A debate exists within the United States government, and American society at large, over whether the one-cent coin, commonly called the penny, should be eliminated as a unit of currency in the United States. Several bills introduced in the US Congress would have ceased production of pennies, but none has been approved. Such bill would leave the nickel, at five cents, as the lowest-value coin in the United States.


In 1990, United States Representative Jim Kolbe (R-AZ) introduced the Price Rounding Act of 1989, H.R. 3761 to eliminate the penny in cash transactions, rounding to the nearest nickel.[1] In 2001, Kolbe introduced the Legal Tender Modernization Act of 2001, H.R. 5818,[2] and in 2006, he introduced the Currency Overhaul for an Industrious Nation (C.O.I.N.) Act, H.R. 5818.[3] While the bills received much popular support from the public, the bills were not made into law.[4] Nonetheless, there is public pressure on many Representatives to reintroduce these bills to Congress.[5]
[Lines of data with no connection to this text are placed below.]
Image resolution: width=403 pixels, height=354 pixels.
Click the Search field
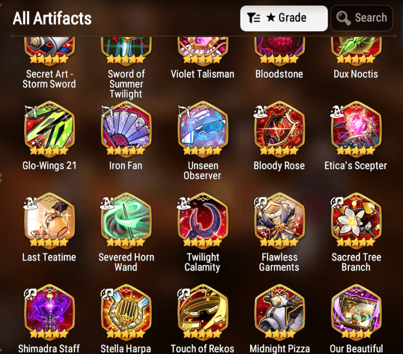point(361,18)
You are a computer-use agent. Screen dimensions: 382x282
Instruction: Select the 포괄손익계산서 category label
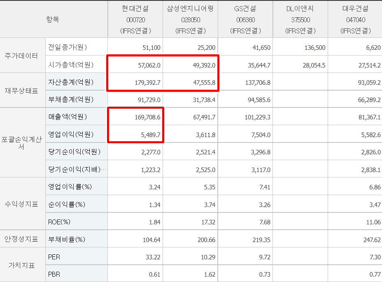click(x=21, y=143)
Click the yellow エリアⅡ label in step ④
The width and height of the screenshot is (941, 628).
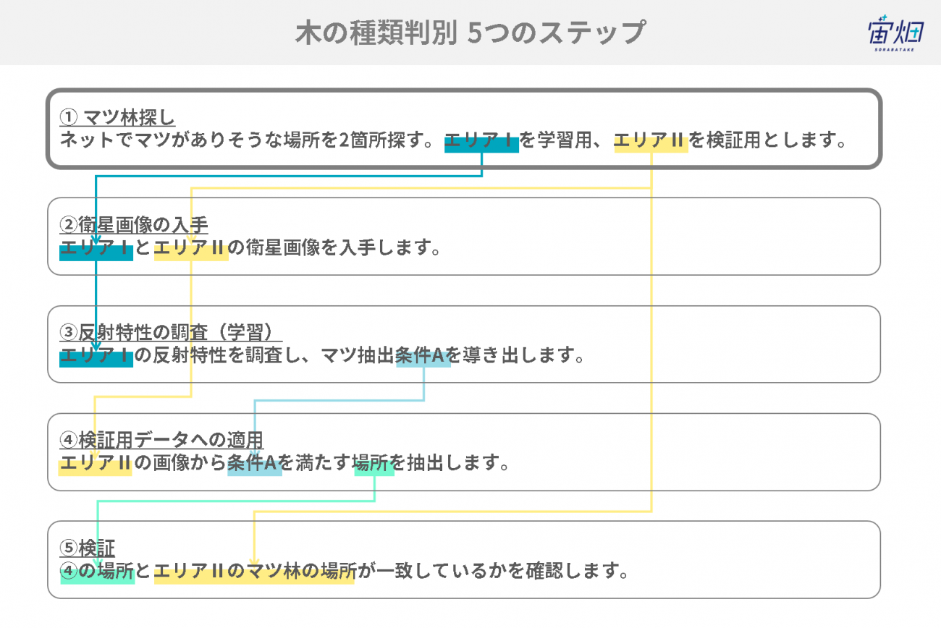(x=95, y=464)
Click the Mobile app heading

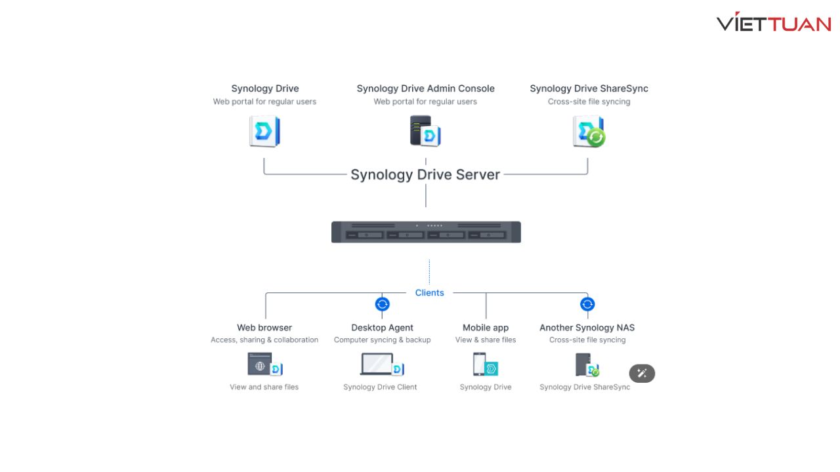(x=486, y=328)
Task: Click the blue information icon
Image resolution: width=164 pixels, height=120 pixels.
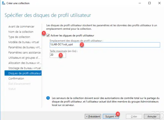Action: 48,98
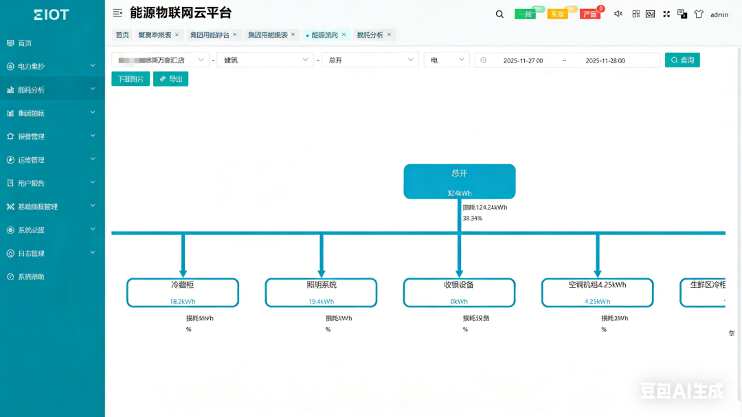Image resolution: width=742 pixels, height=417 pixels.
Task: Toggle the sidebar with the hamburger icon
Action: click(x=116, y=13)
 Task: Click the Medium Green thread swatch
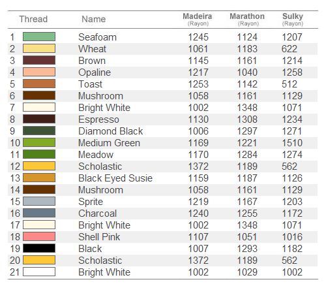39,142
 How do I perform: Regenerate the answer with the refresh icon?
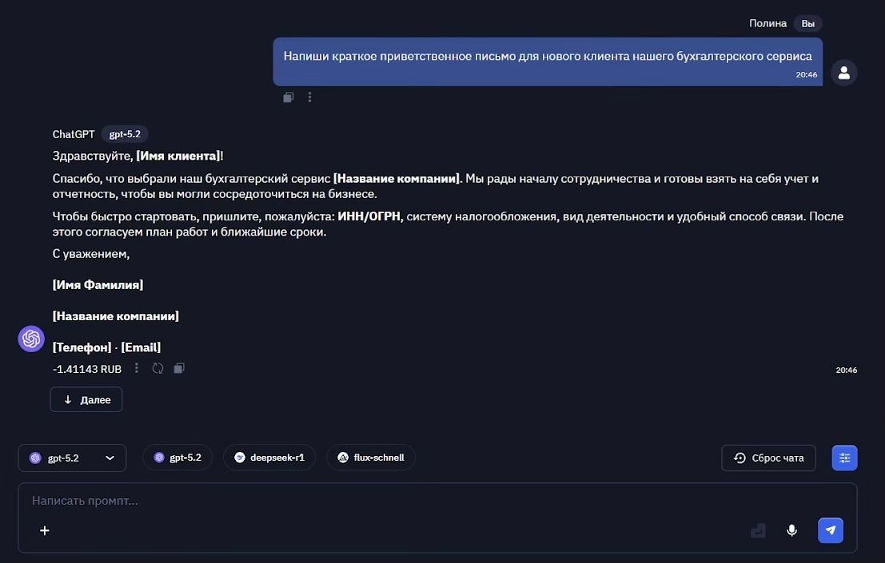pyautogui.click(x=157, y=368)
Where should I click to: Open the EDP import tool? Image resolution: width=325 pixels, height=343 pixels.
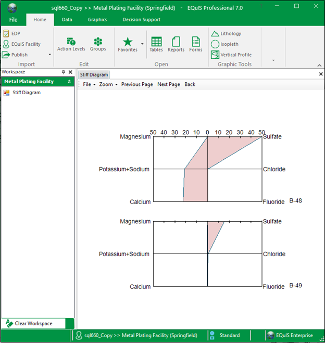(x=11, y=34)
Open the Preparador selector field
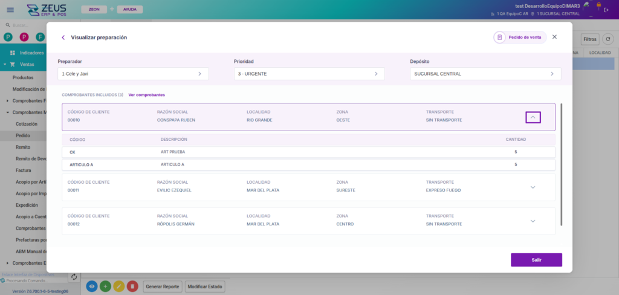619x295 pixels. pyautogui.click(x=133, y=74)
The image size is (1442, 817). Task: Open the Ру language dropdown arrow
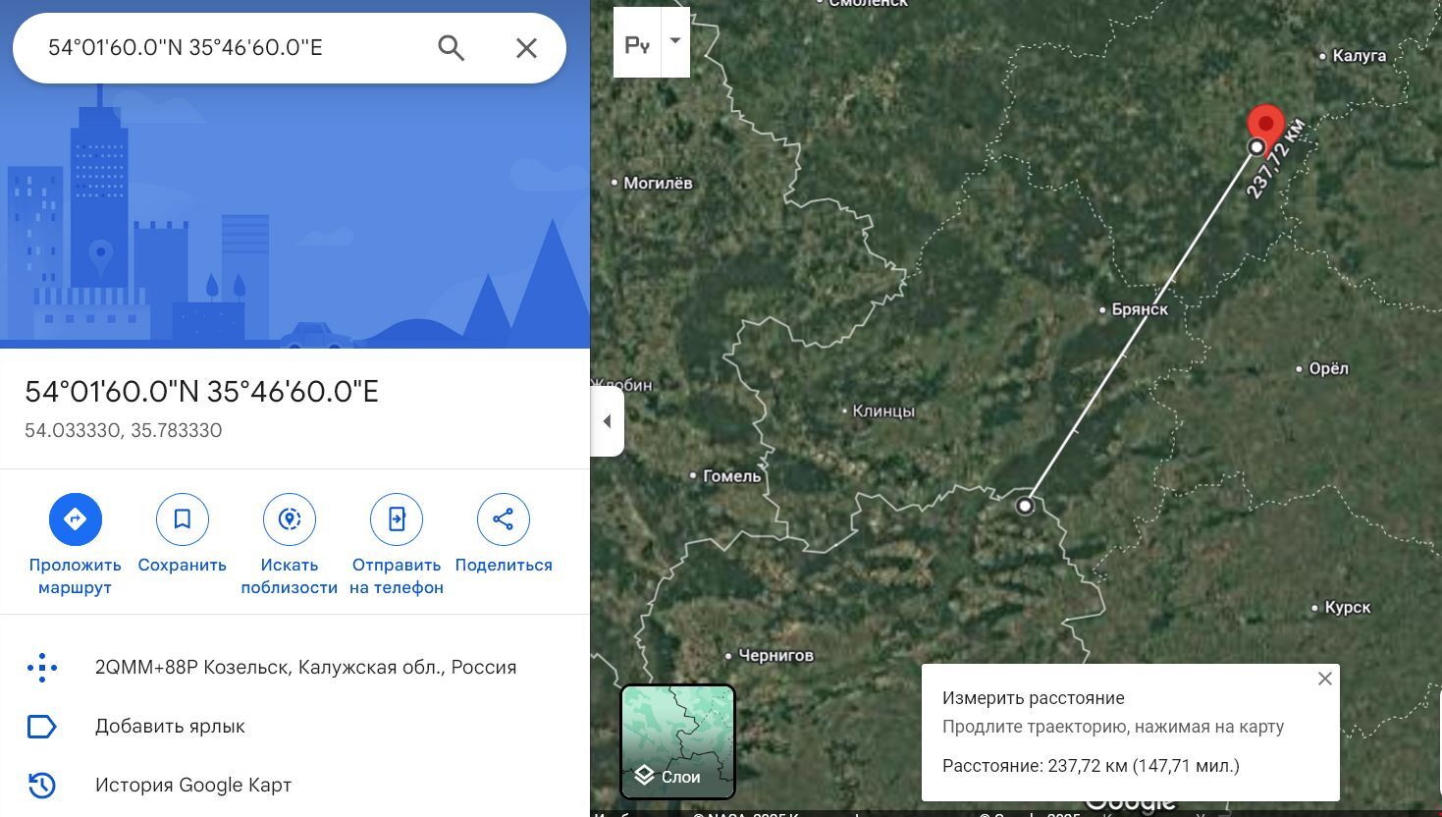(x=675, y=41)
Arguments for elimination[edit]

  • Production at a loss – As of 2016, it costs 1.56 cents to mint a penny.[6] The price of the raw materials from which the penny is made exceed the face value, so there is a risk that coins will be illegally melted down for raw materials.[7]
  • Lost productivity and opportunity cost of use – With the median wage in the US being $18.12 per hour in 2017,[8] it takes less than two seconds to earn one cent. Thus, it is not worthwhile for most people to deal with a penny. If it takes only two seconds extra for each transaction that uses a penny, the cost of time wasted in the US is about $3.65 per person annually,[9] about one billion dollars for all Americans.[10] Using a different calculation, economist Robert Whaples estimates a nine hundred million dollar annual loss.[11] Additionally, Whaples argues that eliminating the penny would coax people into using one dollar coins. The Federal Reserve says that replacing one dollar bills with one dollar coins would save an additional five hundred million dollars per year.[12]
  • Limited utility – Pennies are not accepted by any vending machines or many toll booths, and are generally not accepted in bulk. Economist Greg Mankiw says that "The purpose of the monetary system is to facilitate exchange, but...the penny no longer serves that purpose."[13] Pennies are often discarded by consumers and the United States Mint must produce more of them than all other coins combined.
  • Prices would not be higher – Research by Robert Whaples, an economics professor at Wake Forest University, using data on nearly two hundred thousand transactions from a multi-state convenience store chain shows that rounding would have virtually no effect. Consumers would gain a tiny amount – about ​140¢ per transaction.[14]
  • Elimination would not hurt the poor – Given that rounding is neutral at the transaction level, and that cash transactions are faster without having to deal with extremely low-value coins, people who disproportionately deal in cash transactions might be helped more by elimination of the penny. [15]
  • Historical precedents – There has never been a coin in circulation in the US worth as little as the penny is worth today, although currently other countries have coins with less purchasing power in circulation. Due to inflation, one nickel in 2017, was worth approximately what a penny was worth in 1973.[16] When the United States discontinued the half-cent coin in 1857, it had a 2017-equivalent buying power of under fifteen cents. [17] After 1857, the new smallest coin was the cent, which had a 2017-equivalent buying power of twenty-nine cents.[17] The nickel fell below that value in 1970; the dime (at ten cents) fell below that value in 1980; the quarter (at twenty-five cents) fell below that value in 2009.[18]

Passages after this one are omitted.